======== SUPPLIED RECORDS

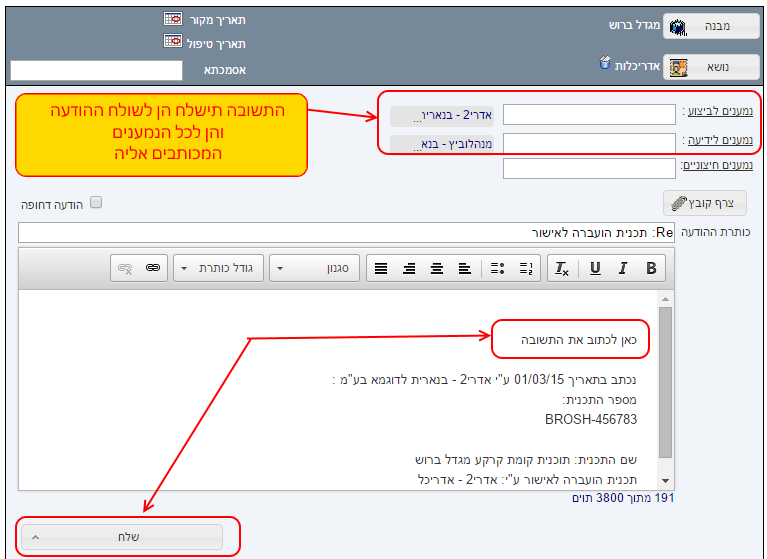Click the נמענים לביצוע recipients link
Screen dimensions: 767x559
pyautogui.click(x=718, y=113)
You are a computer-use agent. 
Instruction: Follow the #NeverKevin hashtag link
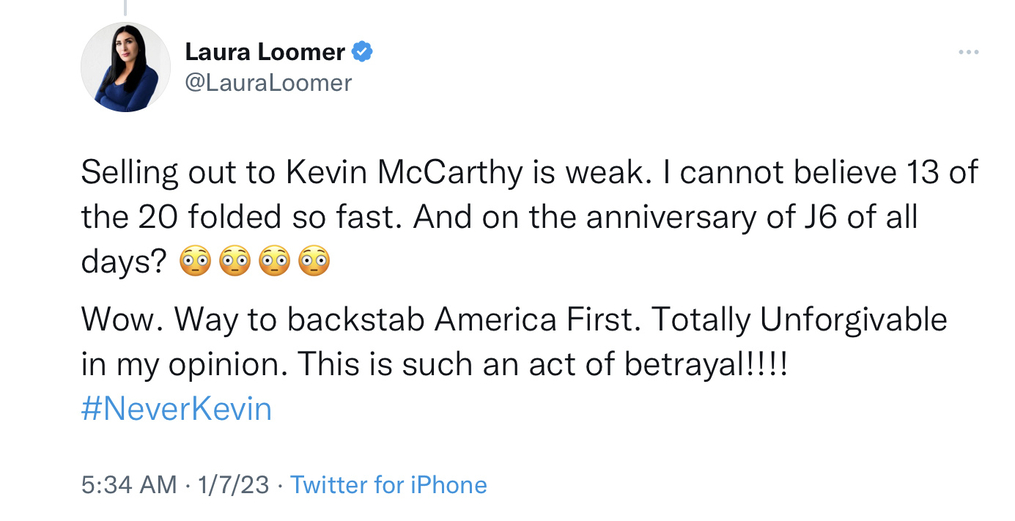[x=176, y=409]
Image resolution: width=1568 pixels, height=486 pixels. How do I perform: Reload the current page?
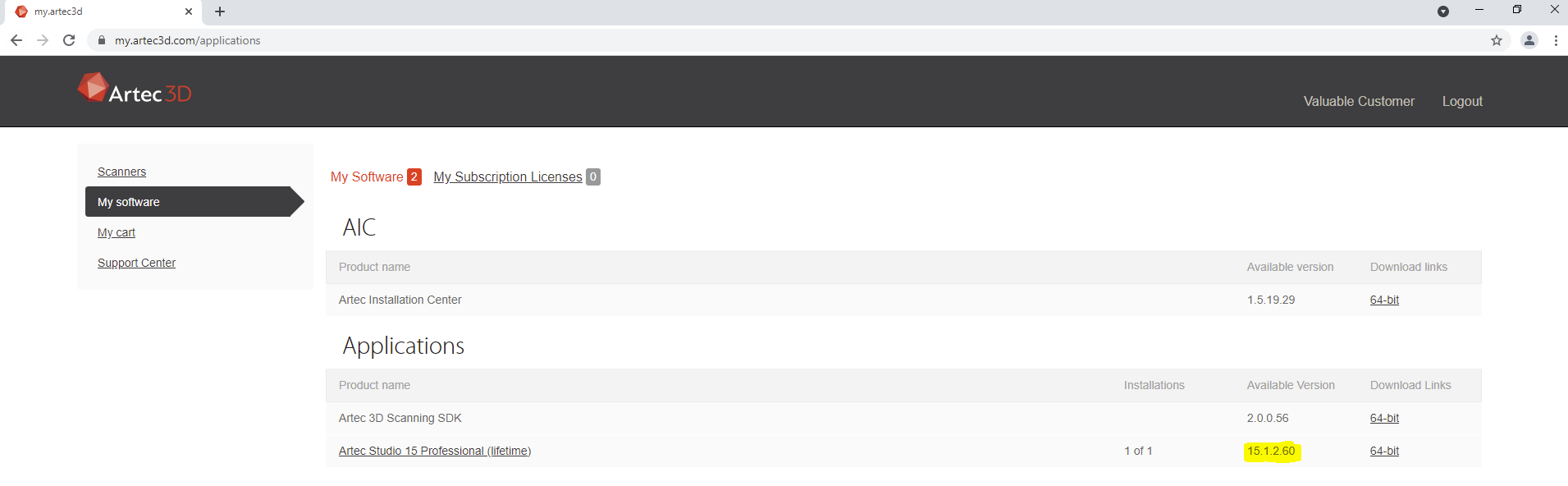pos(69,40)
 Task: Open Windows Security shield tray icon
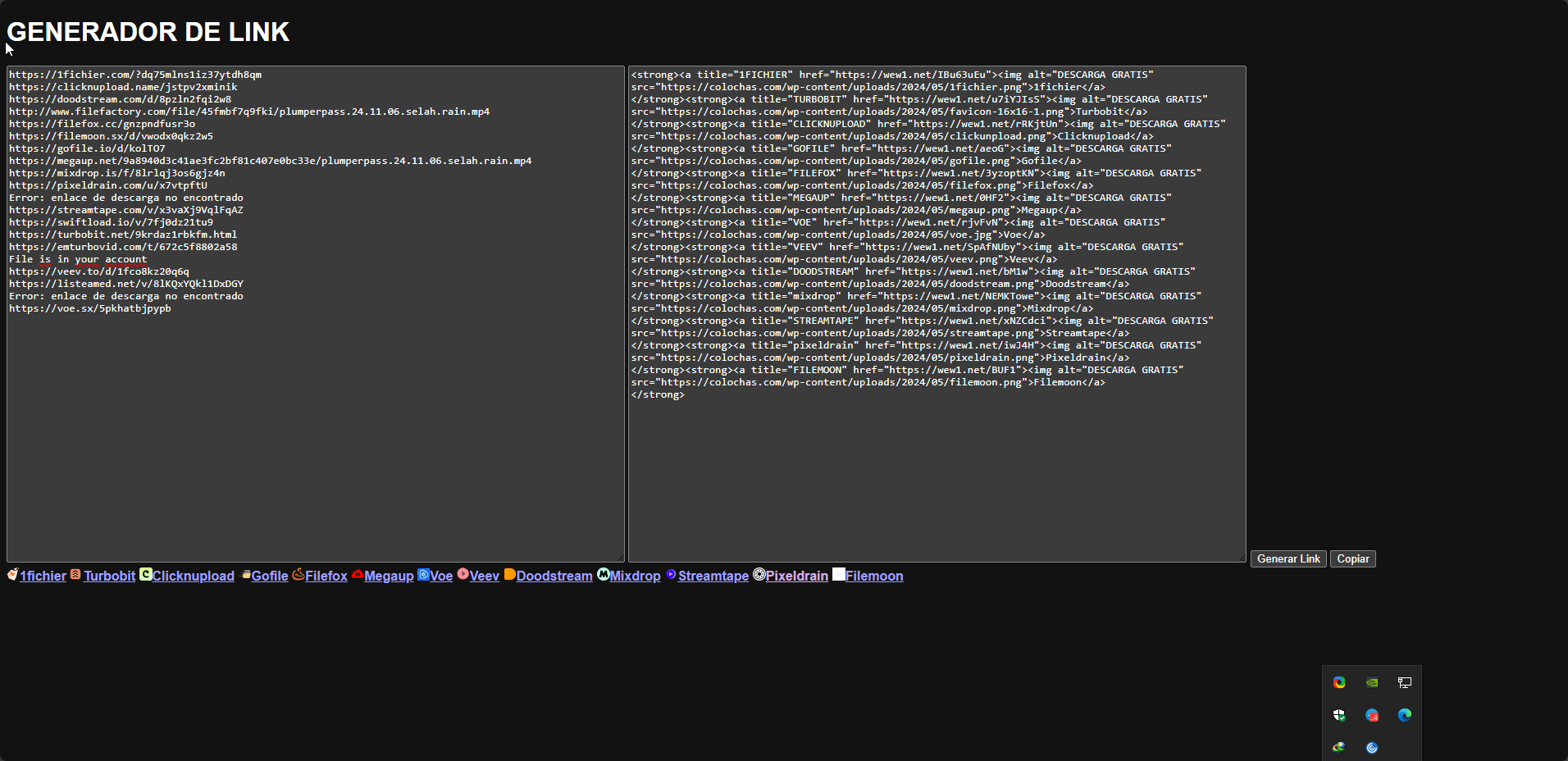pos(1339,715)
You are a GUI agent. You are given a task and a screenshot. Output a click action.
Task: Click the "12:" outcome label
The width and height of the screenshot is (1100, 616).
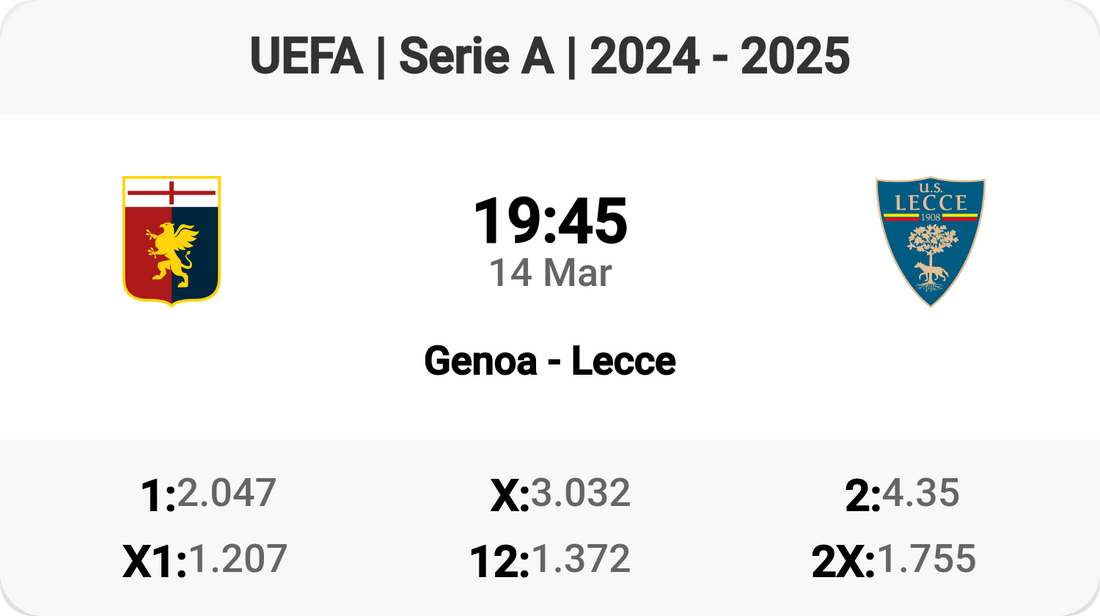[x=499, y=562]

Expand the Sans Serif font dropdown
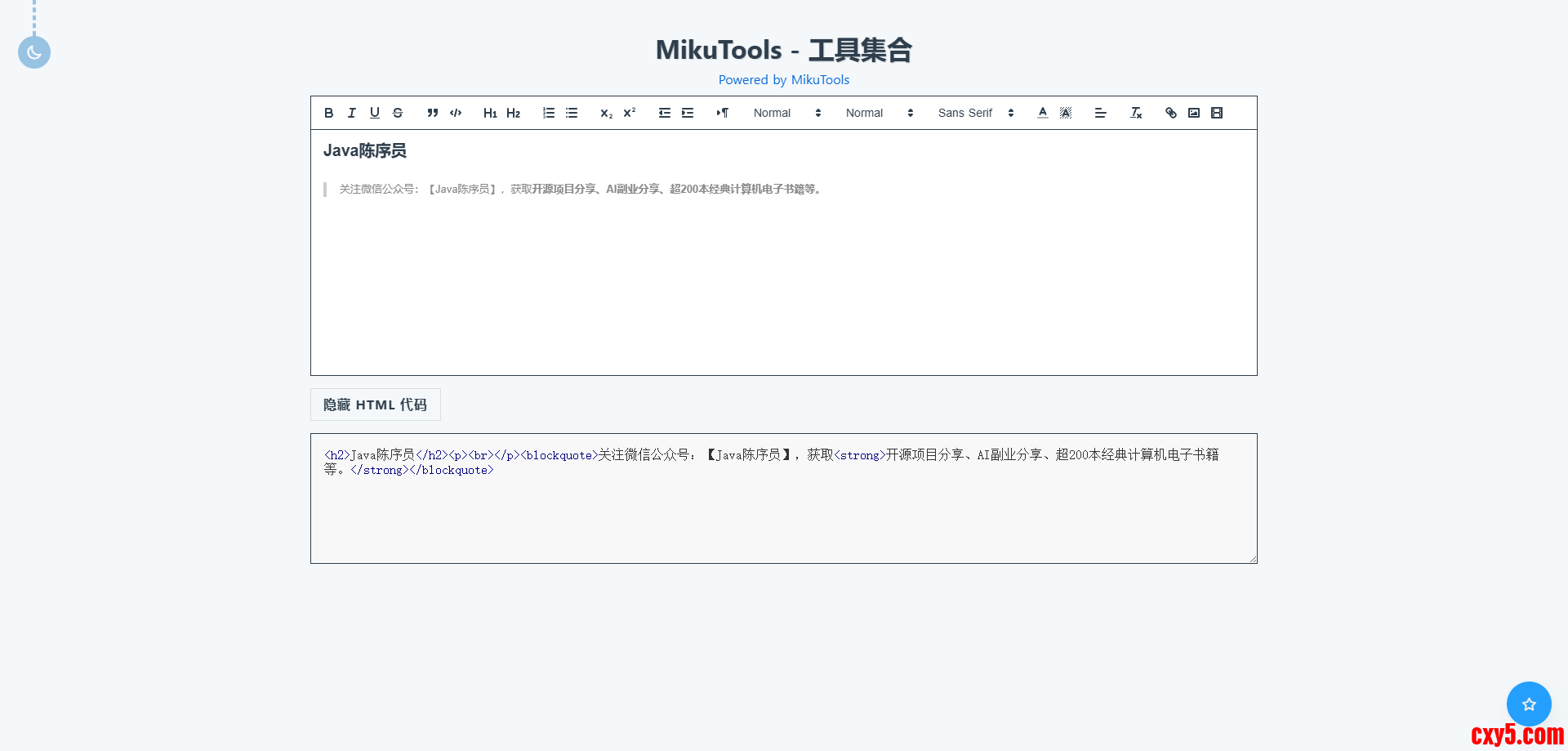975,113
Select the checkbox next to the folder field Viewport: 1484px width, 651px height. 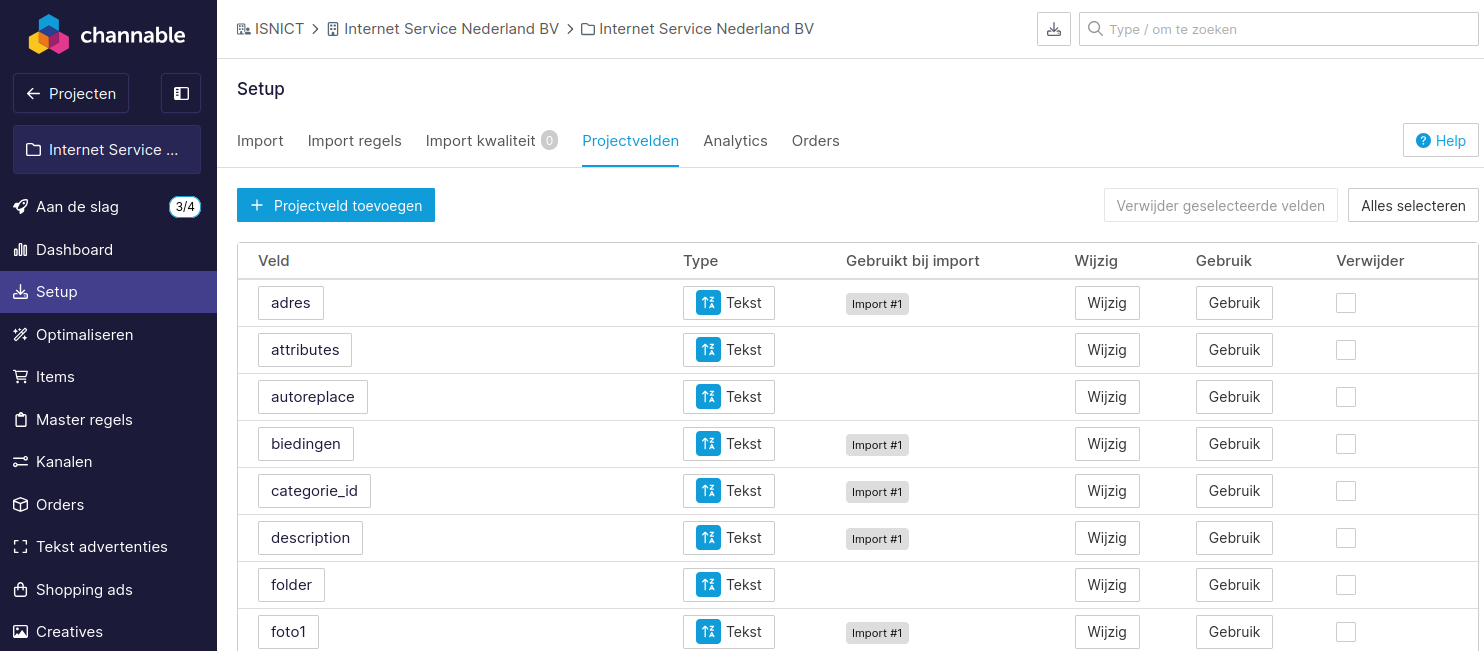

================

• [EXERCISE DETAILS] For the entries above, the output must hold exactly the lines from the one with "Task: Open Windows Security shield tray icon" through the last line, both included, and no pictures.

• [ANSWER FOR THE TASK]
 Task: Open Windows Security shield tray icon
pos(1339,715)
You are a GUI agent. You are given a task and a screenshot. Output a click action.
Task: Click the "12:" outcome label
The width and height of the screenshot is (1100, 616).
[x=499, y=562]

Expand the Sans Serif font dropdown
975,113
Select the checkbox next to the folder field Viewport: 1484px width, 651px height. 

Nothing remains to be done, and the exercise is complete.